Moir\'e Landau fans and magic zeros

TL;DR

This paper investigates how moiré superlattices in magnetic fields create flat Chern bands at specific 'magic zero' magnetic fields, offering new avenues for fractional quantum Hall physics exploration.

Contribution

It introduces the concept of 'magic zeros' where moiré systems exhibit flat Chern bands, and develops a semiclassical method to explain their origin.

Findings

Flat Chern bands occur at discrete 'magic zero' magnetic fields.

Magic zeros result from simultaneous quantization of two distinct k-space orbits.

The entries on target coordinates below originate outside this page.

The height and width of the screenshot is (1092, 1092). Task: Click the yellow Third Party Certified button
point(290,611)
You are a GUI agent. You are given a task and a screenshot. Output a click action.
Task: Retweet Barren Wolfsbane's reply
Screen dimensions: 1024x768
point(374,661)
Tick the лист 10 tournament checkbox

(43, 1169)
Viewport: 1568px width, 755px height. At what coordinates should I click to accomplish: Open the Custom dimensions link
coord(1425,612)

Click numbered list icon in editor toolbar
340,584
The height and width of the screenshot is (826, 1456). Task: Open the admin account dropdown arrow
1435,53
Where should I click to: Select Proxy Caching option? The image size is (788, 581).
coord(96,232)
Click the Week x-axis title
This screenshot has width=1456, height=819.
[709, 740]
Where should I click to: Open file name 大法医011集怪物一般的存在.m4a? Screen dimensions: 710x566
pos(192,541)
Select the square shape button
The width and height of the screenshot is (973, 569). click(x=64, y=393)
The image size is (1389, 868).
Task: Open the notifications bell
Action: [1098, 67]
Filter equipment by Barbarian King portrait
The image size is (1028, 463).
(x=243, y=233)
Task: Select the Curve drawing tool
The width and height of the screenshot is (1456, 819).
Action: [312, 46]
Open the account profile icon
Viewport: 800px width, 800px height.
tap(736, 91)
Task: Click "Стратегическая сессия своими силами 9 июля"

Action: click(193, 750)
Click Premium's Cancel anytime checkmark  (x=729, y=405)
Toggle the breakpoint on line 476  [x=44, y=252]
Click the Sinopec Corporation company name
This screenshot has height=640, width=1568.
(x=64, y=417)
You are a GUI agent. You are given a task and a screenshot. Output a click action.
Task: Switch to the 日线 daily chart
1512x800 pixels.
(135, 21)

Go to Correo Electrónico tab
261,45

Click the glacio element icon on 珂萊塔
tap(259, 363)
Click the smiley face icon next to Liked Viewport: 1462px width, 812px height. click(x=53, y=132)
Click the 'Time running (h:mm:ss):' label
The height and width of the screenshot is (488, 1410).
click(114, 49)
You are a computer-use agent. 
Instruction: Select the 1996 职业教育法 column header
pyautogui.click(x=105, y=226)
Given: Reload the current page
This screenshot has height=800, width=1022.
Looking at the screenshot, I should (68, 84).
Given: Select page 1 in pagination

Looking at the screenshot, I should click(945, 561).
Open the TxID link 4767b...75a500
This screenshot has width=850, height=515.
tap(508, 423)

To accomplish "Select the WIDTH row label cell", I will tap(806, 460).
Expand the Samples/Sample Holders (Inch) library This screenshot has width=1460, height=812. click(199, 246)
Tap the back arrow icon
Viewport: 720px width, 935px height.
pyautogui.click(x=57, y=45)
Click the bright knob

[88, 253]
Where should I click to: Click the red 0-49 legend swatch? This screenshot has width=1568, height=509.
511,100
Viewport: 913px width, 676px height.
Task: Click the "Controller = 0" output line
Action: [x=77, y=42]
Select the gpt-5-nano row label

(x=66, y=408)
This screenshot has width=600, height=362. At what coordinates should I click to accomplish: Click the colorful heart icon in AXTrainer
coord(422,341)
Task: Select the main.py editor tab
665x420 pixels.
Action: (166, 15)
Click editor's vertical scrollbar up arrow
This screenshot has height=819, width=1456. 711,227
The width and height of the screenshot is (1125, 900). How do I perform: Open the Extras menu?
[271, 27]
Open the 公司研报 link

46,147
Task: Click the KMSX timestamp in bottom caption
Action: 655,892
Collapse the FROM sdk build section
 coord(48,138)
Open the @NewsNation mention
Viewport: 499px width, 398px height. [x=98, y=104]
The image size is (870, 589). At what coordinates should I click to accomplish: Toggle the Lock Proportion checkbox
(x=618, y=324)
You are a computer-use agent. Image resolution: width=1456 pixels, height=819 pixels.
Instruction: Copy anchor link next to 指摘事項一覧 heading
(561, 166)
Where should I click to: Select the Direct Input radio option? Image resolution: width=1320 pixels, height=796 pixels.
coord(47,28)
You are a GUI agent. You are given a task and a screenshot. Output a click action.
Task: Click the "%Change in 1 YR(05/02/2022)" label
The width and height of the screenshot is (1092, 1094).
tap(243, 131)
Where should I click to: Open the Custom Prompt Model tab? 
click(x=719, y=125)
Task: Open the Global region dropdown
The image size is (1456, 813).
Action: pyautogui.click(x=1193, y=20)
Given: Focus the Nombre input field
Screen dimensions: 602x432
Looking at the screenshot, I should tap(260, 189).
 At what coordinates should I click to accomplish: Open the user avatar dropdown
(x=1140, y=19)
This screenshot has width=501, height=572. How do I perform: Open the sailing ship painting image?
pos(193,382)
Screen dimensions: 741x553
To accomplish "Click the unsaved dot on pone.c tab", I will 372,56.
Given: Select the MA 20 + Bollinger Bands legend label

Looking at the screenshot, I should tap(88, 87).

These flat bands enable new studies of fractional quantum Hall effects in moiré systems.

Abstract

We study the energy spectrum of moir\'e systems under a uniform magnetic field. The superlattice potential generally broadens Landau levels into Chern bands with finite bandwidth. However, we find that these Chern bands become flat at a discrete set of magnetic fields which we dub "magic zeros". The flat band subspace is generally different from the Landau level subspace in the absence of the moir\'e superlattice. By developing a semiclassical quantization method and taking account of superlattice induced Bragg reflection, we prove that magic zeros arise from the simultaneous quantization of two distinct $k$-space orbits. The flat bands at magic zeros provide a new setting for exploring crystalline fractional quantum Hall physics.